The MAN experts would take up the work on Monday afternoon, said a company spokesman at the request of SPIEGEL: "The team will perform a technical analysis and find out what has happened." The sovereignty over the further information of the public lie then with Viking Cruises and / or the Norwegian authorities.
Several sister ships, some still under construction
On board the "Viking Sky" was actually proven and solid technology used, say experts. In this respect, the search for the cause will be particularly important - so that similar problems do not repeat on other ships with comparable equipment. The "Viking Sky" has five sister ships, six more are still being built.
They are all constructed according to a principle called "safe return to port". Roughly speaking, it means that - especially with such large ships - the passengers are best kept on board - and not in a small lifeboat. The technology on board is therefore actually designed so that even in case of a technical defect the journey to a rescue harbor should be possible on its own. The spread of fire or water penetration is prevented. Technical systems are designed so that the drive can be slowly continued, at least with one more drive.

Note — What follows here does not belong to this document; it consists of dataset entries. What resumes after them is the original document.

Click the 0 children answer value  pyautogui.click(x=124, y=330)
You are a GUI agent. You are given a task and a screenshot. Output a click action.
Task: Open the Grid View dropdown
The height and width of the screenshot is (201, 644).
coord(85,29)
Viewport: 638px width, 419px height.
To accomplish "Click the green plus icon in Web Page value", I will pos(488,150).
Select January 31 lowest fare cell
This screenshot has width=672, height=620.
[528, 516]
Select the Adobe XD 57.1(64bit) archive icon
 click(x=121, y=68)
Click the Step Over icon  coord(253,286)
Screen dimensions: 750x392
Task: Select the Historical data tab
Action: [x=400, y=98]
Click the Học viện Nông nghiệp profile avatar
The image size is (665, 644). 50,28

Actually. Because that almost did not work in the current case. In the search for the causes, it will also be about the question why the on-board redundancy systems did not fulfill their task as intended. The redundancy principle is well-known in aviation and states that all important systems must be duplicated in order to cope with any failure of a system.

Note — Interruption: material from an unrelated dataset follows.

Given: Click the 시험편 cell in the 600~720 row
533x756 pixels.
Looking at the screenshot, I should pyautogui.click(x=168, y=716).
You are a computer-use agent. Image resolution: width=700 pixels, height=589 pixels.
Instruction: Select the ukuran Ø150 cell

Reports of power outages on other Viking ships
It is well known that there are always power outages on cruise ships. Of the "Viking Sea", a sister ship of the now involved crusaders, there are two such reports from the year 2016. When such incidents occur in non-critical marine areas, but hardly anyone notes.
The "Viking Sky", however, was traveling in uncomfortable surroundings. The guests on board had been in the far north of Norway looking for the fascinating northern lights. On the way back from Tromsø to Stavanger, the ship had come into heavy seas, with at least eight meters high waves.
Video: That's what it looked like on board the "Viking Sky"
The Norwegian tabloid "VG" reports that other companies such as the Norwegian shipping company Hurtigruten had several ships as a precaution in different ports left until the weather improved again. However, the "Viking Sky" also had pilots on board, who knew about the area.
Insurer reports sinking ship losses
What exactly happened on board the "Viking Sky", it can currently only speculate. The problem could be the high load under which the engines have to be driven in bad weather. If problems then occur in the cooling system, shutdowns to protect the technology quickly threaten.
Cooling problems can be caused, for example, by the fact that the cooling water inlets are clogged - for example by floating plants in the water. Or by the fact that large quantities of air are sucked in in the wild lake instead of water. Then the cooling can fail - and the engines stop working.
However, the problems could also be based somewhere else - in the tanks. According to Norwegian media reports, the "Viking Sky" had 343 tons of heavy fuel oil and 465 tons of diesel on board. The contents of the not quite full fuel tanks could now have been churned up in the waves so that eventually either air or dirt landed in the fuel lines.
These are just a few of the ways that experts are currently discussing - also to prevent problems in the future. Shipping insurer Allianz Global Corporate & Specialty (AGCS) said on Monday that ship losses worldwide have declined by more than a third over the last decade. This is due to improved ship design, new technology and advances in risk management and safety. Machine failure and breakage, however, remained a major cause of damage to marine insurance, the company said.